Records taken from a collection
····················

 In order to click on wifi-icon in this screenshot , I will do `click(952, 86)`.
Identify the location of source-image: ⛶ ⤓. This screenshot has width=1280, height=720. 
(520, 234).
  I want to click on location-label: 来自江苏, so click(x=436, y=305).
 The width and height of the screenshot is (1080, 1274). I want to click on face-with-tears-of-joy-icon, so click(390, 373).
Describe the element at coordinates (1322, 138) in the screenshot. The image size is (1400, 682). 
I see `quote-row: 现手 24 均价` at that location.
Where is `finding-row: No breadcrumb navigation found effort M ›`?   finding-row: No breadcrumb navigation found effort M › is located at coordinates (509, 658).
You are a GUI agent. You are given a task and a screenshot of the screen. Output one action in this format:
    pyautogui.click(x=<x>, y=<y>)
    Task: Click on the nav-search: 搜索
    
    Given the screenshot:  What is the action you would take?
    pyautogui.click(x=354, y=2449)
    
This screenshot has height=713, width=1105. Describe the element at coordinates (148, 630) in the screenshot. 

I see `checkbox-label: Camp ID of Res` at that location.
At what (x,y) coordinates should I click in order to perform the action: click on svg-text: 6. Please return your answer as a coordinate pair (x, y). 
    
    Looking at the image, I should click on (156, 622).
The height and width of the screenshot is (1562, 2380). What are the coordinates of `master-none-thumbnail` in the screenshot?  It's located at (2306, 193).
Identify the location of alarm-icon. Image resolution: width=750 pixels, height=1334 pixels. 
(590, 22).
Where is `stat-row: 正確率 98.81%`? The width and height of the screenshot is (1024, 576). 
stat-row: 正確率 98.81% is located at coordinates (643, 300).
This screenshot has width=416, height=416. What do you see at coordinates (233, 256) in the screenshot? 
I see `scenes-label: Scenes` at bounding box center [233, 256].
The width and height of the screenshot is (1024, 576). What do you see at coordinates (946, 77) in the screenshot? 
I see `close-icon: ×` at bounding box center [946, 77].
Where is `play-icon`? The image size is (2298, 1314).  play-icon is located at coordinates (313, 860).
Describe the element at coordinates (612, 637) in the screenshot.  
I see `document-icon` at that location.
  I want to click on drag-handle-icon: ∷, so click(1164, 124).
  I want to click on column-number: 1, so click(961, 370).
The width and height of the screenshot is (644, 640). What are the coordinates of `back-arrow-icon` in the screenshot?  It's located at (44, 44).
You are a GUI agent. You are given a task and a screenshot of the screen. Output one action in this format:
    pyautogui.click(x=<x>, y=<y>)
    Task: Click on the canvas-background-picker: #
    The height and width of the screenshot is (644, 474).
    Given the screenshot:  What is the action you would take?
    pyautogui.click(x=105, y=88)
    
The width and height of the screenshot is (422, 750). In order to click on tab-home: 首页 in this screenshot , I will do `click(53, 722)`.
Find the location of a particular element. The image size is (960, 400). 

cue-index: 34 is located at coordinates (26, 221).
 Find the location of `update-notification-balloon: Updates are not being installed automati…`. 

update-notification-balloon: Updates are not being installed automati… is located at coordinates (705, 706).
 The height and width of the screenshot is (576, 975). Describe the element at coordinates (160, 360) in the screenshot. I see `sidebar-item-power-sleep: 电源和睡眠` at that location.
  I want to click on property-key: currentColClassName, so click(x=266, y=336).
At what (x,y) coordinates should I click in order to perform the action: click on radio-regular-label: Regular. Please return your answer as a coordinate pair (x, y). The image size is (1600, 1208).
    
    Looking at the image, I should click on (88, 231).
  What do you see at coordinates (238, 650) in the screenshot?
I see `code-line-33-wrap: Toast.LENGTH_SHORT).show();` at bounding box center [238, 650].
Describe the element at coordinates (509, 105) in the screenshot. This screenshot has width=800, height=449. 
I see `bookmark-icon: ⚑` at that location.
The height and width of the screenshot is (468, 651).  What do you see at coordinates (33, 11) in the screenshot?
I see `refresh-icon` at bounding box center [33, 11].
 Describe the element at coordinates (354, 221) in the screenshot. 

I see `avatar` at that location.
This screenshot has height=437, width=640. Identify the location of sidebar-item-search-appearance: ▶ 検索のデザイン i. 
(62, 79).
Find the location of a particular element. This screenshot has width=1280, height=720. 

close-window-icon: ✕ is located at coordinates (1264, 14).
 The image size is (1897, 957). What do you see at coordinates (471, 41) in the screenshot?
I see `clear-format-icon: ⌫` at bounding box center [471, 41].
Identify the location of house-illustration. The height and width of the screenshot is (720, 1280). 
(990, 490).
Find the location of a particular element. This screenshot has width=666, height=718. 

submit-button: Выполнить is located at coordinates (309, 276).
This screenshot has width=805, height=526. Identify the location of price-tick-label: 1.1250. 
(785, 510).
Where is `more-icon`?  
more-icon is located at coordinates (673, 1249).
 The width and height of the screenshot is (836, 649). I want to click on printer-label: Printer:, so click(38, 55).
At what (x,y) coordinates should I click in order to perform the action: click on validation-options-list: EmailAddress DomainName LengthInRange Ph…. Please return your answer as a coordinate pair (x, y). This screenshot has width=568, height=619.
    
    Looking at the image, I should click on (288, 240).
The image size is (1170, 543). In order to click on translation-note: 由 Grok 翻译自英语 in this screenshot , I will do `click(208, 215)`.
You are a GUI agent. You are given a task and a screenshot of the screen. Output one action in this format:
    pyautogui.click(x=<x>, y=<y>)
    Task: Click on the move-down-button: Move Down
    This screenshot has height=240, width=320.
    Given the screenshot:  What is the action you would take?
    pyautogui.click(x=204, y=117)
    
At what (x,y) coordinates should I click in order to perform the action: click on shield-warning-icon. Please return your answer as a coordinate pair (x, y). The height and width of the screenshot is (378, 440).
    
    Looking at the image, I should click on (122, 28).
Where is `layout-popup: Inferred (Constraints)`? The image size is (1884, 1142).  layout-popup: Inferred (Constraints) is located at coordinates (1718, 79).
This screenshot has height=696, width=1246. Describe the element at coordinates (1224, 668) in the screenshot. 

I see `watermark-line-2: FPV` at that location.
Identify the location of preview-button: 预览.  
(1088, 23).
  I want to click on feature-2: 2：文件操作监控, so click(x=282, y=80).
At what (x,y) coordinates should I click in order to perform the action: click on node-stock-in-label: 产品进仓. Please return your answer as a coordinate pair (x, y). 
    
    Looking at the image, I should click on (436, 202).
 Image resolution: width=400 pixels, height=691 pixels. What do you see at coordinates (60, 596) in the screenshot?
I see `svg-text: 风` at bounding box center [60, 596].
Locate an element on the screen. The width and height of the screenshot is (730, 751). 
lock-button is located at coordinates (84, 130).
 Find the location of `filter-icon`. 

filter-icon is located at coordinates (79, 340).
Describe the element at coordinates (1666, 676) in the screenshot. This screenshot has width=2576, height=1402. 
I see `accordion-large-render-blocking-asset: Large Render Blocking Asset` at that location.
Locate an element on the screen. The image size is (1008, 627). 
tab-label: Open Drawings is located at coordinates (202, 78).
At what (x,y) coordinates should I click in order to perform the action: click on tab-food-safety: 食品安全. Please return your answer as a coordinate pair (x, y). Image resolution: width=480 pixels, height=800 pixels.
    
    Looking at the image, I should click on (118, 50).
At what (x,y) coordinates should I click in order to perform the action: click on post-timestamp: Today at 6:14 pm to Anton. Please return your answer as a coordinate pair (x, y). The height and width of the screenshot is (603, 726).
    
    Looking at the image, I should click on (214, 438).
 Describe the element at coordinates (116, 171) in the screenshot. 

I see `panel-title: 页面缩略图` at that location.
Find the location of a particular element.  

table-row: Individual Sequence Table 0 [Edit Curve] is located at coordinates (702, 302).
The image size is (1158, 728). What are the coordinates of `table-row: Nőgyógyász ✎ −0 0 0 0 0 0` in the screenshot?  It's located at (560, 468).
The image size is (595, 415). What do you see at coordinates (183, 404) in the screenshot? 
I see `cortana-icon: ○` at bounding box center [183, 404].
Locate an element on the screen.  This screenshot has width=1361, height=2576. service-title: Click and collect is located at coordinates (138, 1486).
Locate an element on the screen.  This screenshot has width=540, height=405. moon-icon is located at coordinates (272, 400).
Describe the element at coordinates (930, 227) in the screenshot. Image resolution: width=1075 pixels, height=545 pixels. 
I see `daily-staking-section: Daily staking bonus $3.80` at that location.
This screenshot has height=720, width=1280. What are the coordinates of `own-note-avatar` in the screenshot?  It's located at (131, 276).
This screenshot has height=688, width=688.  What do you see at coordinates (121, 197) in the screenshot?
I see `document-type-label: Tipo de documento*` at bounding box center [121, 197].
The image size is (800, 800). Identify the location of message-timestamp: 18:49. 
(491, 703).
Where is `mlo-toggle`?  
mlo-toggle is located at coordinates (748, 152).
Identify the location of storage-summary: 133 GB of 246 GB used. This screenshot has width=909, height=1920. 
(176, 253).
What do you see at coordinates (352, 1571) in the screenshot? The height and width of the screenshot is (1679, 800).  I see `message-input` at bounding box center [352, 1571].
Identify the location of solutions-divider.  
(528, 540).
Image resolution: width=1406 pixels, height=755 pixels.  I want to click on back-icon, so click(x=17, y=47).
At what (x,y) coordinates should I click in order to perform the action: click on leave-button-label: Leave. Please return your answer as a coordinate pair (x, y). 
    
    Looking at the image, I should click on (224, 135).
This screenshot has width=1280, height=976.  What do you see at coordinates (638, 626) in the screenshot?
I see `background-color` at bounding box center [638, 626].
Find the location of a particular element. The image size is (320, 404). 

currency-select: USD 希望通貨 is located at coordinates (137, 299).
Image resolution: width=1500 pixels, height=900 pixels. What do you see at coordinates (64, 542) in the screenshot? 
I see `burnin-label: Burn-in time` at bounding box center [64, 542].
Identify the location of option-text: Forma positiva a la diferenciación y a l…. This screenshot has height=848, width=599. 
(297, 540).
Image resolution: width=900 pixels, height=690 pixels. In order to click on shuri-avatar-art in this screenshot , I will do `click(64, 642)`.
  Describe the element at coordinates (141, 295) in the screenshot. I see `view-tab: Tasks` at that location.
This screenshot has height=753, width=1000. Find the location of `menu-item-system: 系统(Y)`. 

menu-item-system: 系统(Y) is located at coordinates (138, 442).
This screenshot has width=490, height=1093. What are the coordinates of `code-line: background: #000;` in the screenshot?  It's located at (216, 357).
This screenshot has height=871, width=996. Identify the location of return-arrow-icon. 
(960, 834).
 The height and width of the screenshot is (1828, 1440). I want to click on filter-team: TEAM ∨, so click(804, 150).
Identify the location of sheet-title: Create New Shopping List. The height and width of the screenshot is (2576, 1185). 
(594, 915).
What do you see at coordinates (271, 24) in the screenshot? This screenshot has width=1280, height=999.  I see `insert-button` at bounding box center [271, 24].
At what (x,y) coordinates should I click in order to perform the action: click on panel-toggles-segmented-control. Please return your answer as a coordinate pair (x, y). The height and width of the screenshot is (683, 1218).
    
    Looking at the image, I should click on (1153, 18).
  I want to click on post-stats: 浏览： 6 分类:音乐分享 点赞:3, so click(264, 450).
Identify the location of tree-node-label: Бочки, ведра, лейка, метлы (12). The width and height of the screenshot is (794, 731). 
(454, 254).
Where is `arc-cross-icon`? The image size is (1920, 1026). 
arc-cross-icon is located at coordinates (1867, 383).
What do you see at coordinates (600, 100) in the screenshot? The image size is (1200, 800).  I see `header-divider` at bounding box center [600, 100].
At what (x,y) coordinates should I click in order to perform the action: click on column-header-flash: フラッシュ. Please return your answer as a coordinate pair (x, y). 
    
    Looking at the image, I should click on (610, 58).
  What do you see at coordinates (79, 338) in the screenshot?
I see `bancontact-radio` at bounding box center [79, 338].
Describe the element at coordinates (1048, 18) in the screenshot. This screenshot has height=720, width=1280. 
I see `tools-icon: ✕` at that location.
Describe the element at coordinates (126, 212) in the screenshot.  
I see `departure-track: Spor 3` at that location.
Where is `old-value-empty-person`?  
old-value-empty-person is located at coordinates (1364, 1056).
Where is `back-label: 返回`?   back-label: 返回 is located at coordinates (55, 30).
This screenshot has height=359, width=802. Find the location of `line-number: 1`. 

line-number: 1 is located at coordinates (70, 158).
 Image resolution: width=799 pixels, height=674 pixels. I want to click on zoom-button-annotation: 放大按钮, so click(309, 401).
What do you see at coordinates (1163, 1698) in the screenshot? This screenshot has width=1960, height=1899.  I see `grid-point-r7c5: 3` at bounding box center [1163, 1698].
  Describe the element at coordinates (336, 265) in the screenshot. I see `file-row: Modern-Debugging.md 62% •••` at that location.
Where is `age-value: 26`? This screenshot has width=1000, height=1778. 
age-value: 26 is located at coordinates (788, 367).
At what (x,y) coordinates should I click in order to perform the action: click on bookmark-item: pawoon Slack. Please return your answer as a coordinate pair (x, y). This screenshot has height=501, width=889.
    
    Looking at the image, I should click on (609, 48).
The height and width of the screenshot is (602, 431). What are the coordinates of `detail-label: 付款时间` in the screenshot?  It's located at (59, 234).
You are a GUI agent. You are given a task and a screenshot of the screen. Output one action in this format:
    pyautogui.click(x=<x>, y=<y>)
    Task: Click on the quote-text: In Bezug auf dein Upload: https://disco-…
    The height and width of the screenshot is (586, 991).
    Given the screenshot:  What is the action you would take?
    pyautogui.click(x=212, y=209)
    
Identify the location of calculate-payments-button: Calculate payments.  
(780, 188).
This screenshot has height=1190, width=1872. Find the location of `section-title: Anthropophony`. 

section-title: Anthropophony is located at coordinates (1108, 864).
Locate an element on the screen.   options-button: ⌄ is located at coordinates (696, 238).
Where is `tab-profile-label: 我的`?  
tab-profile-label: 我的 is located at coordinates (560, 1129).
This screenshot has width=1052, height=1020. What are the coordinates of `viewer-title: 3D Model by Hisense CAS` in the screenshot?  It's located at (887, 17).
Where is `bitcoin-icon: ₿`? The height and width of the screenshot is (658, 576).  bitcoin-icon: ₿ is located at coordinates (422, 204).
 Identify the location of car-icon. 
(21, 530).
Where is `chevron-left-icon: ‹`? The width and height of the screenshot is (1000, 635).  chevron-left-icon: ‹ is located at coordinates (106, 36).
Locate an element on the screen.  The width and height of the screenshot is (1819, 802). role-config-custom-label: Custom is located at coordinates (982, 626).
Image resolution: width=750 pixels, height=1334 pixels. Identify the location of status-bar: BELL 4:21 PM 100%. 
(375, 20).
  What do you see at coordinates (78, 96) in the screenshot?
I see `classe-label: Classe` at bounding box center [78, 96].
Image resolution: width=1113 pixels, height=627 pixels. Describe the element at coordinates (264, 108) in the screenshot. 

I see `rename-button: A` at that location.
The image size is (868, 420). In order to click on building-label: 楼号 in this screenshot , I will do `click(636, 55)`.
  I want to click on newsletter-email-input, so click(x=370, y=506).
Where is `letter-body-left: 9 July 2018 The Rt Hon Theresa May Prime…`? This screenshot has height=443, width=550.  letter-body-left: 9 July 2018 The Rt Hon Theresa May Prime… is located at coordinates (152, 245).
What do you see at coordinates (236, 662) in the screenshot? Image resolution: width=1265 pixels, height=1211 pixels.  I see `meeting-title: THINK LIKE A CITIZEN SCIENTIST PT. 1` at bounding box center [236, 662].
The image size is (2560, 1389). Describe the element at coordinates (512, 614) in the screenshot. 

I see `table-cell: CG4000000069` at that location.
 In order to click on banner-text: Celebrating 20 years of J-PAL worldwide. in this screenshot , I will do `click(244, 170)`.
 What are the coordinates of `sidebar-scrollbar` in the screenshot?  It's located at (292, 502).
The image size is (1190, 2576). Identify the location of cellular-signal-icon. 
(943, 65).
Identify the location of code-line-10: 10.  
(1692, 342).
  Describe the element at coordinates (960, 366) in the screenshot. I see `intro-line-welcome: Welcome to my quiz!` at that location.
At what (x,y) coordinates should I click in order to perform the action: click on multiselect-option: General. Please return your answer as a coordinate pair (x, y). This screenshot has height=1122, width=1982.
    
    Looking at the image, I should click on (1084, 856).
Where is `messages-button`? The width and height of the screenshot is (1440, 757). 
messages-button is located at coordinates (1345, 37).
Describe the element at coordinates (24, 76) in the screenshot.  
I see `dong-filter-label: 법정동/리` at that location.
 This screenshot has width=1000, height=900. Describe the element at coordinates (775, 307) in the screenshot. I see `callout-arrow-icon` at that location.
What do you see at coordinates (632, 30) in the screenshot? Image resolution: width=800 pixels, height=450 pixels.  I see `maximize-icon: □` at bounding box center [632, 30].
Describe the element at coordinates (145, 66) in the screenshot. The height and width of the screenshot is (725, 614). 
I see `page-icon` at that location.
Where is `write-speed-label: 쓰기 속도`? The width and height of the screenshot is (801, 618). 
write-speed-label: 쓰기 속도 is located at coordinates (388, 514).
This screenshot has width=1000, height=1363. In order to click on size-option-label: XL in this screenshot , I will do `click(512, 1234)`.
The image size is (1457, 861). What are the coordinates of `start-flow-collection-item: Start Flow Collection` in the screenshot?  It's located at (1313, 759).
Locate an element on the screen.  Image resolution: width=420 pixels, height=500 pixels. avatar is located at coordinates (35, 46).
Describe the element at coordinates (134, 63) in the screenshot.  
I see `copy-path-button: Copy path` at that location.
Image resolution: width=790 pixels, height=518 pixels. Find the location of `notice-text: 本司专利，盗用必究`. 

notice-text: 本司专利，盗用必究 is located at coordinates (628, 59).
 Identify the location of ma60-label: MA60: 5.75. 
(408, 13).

····················

## Assignment
Pull out each line of the records above that contains the string "background".

## Your solution
    Task: Click on the canvas-background-picker: #
I see `background-color` at bounding box center [638, 626].
This screenshot has width=490, height=1093. What are the coordinates of `code-line: background: #000;` in the screenshot?  It's located at (216, 357).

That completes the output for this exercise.